◆ **Task to complete**
Can you pull out every one of the lines below and reproduce each one word for word?

*** Opening of Given data ***

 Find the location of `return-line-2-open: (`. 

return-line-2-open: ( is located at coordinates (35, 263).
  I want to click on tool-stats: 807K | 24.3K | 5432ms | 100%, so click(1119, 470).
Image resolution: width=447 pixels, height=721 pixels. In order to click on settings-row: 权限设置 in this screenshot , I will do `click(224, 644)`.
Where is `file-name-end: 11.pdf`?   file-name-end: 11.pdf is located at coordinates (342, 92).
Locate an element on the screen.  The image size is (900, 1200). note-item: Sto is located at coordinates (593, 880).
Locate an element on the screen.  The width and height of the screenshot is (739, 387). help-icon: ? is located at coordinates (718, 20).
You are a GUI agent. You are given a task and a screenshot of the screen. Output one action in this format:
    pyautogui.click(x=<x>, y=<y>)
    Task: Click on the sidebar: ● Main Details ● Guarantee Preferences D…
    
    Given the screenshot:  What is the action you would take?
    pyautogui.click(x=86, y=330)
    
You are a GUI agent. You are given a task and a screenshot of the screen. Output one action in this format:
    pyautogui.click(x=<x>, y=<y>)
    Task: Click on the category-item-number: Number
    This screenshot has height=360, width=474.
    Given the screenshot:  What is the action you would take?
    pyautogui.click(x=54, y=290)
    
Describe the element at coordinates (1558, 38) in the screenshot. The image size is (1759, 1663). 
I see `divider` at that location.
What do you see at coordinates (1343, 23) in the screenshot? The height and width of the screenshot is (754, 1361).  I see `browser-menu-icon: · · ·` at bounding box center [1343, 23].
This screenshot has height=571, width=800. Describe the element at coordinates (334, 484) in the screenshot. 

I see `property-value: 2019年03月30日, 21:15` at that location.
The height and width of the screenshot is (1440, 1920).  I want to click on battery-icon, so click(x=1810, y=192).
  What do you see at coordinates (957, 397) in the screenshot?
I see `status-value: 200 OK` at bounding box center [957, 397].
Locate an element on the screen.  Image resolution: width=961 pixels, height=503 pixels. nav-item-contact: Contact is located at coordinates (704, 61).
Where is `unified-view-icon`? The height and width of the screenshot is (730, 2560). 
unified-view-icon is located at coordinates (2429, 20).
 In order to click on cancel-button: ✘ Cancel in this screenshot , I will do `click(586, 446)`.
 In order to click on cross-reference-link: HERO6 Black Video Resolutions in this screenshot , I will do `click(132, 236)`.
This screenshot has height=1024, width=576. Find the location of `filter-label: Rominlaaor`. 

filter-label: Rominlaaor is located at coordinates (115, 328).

*** Close of Given data ***

◆ **Answer**
 Find the location of `return-line-2-open: (`. 

return-line-2-open: ( is located at coordinates (35, 263).
  I want to click on tool-stats: 807K | 24.3K | 5432ms | 100%, so click(1119, 470).
Image resolution: width=447 pixels, height=721 pixels. In order to click on settings-row: 权限设置 in this screenshot , I will do `click(224, 644)`.
Where is `file-name-end: 11.pdf`?   file-name-end: 11.pdf is located at coordinates (342, 92).
Locate an element on the screen.  The image size is (900, 1200). note-item: Sto is located at coordinates (593, 880).
Locate an element on the screen.  The width and height of the screenshot is (739, 387). help-icon: ? is located at coordinates (718, 20).
You are a GUI agent. You are given a task and a screenshot of the screen. Output one action in this format:
    pyautogui.click(x=<x>, y=<y>)
    Task: Click on the sidebar: ● Main Details ● Guarantee Preferences D…
    
    Given the screenshot:  What is the action you would take?
    pyautogui.click(x=86, y=330)
    
You are a GUI agent. You are given a task and a screenshot of the screen. Output one action in this format:
    pyautogui.click(x=<x>, y=<y>)
    Task: Click on the category-item-number: Number
    This screenshot has height=360, width=474.
    Given the screenshot:  What is the action you would take?
    pyautogui.click(x=54, y=290)
    
Describe the element at coordinates (1558, 38) in the screenshot. The image size is (1759, 1663). 
I see `divider` at that location.
What do you see at coordinates (1343, 23) in the screenshot? The height and width of the screenshot is (754, 1361).  I see `browser-menu-icon: · · ·` at bounding box center [1343, 23].
This screenshot has height=571, width=800. Describe the element at coordinates (334, 484) in the screenshot. 

I see `property-value: 2019年03月30日, 21:15` at that location.
The height and width of the screenshot is (1440, 1920).  I want to click on battery-icon, so click(x=1810, y=192).
  What do you see at coordinates (957, 397) in the screenshot?
I see `status-value: 200 OK` at bounding box center [957, 397].
Locate an element on the screen.  Image resolution: width=961 pixels, height=503 pixels. nav-item-contact: Contact is located at coordinates (704, 61).
Where is `unified-view-icon`? The height and width of the screenshot is (730, 2560). 
unified-view-icon is located at coordinates (2429, 20).
 In order to click on cancel-button: ✘ Cancel in this screenshot , I will do `click(586, 446)`.
 In order to click on cross-reference-link: HERO6 Black Video Resolutions in this screenshot , I will do `click(132, 236)`.
This screenshot has height=1024, width=576. Find the location of `filter-label: Rominlaaor`. 

filter-label: Rominlaaor is located at coordinates (115, 328).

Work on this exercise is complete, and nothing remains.